Exercise: Reproduce the lines of the items below verbatim, beginning at the line that contains "Click the word 'three' in the tweet" and ending after the line that contains "Action: 1231,579".

━━ Task input ━━

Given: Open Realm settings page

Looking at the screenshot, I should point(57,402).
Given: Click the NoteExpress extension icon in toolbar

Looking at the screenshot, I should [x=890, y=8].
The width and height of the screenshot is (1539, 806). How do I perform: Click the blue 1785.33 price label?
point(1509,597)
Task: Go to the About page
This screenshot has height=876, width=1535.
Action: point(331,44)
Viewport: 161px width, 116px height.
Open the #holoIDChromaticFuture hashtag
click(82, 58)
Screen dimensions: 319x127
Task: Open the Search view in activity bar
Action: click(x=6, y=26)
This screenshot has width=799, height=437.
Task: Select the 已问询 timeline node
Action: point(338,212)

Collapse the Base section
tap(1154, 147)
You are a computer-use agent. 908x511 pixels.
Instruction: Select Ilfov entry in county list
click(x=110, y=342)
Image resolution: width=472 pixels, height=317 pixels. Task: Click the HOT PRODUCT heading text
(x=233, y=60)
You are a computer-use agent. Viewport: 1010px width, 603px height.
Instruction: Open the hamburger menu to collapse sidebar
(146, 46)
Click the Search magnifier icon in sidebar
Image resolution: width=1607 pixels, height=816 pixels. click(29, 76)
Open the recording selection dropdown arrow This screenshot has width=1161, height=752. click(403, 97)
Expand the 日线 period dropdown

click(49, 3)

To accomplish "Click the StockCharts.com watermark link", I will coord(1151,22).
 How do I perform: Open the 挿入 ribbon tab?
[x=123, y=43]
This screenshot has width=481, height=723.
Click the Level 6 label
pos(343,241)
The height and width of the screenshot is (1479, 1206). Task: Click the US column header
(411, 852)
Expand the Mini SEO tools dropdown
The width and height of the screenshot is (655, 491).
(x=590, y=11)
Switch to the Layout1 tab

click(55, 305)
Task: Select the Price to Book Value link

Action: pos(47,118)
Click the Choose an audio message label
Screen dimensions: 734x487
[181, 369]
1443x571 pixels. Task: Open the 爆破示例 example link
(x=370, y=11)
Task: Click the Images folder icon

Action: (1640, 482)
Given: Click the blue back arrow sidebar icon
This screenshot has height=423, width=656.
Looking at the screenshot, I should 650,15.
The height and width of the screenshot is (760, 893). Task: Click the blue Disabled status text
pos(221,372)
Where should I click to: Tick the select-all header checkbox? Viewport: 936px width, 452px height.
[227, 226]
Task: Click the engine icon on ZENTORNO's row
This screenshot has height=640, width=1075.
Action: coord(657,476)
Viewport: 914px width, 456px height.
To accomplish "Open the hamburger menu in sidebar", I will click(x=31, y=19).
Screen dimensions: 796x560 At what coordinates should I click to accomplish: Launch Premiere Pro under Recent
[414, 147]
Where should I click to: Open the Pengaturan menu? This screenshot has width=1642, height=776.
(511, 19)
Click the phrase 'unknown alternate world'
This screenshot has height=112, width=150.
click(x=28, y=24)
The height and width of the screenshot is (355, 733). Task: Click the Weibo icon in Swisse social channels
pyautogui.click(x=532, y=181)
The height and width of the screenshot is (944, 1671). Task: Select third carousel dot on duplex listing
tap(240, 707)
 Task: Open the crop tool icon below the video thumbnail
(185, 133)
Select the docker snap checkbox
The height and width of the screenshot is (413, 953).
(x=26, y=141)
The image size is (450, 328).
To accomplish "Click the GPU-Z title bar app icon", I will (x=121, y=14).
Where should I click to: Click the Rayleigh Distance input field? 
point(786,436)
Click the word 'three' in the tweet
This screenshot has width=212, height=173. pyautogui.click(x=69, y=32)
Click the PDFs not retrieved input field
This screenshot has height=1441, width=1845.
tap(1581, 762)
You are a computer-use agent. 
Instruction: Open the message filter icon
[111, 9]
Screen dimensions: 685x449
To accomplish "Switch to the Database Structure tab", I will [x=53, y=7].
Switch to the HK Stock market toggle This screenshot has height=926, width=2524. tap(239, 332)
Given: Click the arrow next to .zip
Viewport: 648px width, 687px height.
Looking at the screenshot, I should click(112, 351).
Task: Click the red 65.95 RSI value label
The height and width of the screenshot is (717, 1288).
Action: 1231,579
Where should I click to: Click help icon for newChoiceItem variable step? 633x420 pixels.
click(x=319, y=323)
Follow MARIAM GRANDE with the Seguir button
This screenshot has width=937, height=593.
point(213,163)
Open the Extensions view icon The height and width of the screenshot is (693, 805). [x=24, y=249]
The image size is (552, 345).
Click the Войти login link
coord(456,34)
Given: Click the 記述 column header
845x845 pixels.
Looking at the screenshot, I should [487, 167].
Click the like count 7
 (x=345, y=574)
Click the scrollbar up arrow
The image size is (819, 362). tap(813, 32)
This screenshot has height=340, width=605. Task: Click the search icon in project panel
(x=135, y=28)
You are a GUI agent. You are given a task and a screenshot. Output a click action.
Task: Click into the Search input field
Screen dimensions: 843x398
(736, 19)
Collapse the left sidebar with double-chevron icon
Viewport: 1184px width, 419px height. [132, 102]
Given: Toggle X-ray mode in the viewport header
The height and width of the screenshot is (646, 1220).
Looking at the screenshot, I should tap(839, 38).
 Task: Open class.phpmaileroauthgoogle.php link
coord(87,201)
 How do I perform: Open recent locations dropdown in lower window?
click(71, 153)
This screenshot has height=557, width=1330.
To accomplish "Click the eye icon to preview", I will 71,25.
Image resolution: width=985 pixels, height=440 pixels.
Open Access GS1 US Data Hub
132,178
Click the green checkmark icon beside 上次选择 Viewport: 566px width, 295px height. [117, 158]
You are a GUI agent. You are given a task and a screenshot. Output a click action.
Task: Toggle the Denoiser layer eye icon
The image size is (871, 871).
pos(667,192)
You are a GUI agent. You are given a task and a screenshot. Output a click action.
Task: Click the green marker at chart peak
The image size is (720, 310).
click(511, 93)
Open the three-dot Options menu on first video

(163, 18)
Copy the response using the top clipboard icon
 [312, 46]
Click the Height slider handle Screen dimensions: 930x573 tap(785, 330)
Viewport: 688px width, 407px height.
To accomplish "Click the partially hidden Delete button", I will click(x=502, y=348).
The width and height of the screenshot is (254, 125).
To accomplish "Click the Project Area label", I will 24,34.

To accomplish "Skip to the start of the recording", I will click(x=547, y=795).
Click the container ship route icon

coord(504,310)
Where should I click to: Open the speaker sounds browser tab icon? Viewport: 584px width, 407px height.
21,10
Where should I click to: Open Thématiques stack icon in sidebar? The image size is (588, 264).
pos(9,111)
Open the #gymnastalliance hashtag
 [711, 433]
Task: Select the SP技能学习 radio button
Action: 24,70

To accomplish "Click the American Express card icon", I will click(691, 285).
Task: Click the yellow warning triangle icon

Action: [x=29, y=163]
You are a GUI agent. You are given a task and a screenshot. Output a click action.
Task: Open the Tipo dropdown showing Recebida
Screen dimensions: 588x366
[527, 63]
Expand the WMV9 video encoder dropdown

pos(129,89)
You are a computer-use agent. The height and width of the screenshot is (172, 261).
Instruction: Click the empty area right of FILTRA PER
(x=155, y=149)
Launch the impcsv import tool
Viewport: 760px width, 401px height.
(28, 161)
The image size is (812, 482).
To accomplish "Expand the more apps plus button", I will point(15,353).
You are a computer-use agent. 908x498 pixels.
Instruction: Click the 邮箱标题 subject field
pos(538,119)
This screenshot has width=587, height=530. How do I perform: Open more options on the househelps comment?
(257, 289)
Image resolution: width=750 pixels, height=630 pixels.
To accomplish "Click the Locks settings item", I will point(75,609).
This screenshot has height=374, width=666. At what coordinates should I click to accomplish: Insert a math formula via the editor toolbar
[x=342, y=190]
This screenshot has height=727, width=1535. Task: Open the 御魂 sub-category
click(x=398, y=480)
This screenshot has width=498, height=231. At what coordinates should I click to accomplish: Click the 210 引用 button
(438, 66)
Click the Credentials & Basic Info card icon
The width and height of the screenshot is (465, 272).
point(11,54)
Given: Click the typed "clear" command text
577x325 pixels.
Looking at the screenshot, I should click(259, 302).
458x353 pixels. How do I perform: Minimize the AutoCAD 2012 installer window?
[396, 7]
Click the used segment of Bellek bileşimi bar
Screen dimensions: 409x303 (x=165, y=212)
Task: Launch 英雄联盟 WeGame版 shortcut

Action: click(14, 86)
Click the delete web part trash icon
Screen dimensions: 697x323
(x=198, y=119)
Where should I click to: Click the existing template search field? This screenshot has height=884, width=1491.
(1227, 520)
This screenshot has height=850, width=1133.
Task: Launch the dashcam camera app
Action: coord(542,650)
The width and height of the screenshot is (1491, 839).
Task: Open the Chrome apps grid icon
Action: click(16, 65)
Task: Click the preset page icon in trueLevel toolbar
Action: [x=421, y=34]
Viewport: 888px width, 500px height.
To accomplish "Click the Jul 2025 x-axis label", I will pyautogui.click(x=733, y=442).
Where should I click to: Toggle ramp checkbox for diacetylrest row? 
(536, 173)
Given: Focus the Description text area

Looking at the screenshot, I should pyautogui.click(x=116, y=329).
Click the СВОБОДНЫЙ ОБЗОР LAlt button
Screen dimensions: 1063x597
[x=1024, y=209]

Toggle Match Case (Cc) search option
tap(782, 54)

━━━

Correct output:
Click the word 'three' in the tweet
This screenshot has width=212, height=173. pyautogui.click(x=69, y=32)
Click the PDFs not retrieved input field
This screenshot has height=1441, width=1845.
tap(1581, 762)
You are a computer-use agent. 
Instruction: Open the message filter icon
[111, 9]
Screen dimensions: 685x449
To accomplish "Switch to the Database Structure tab", I will [x=53, y=7].
Switch to the HK Stock market toggle This screenshot has height=926, width=2524. tap(239, 332)
Given: Click the arrow next to .zip
Viewport: 648px width, 687px height.
Looking at the screenshot, I should click(112, 351).
Task: Click the red 65.95 RSI value label
The height and width of the screenshot is (717, 1288).
Action: 1231,579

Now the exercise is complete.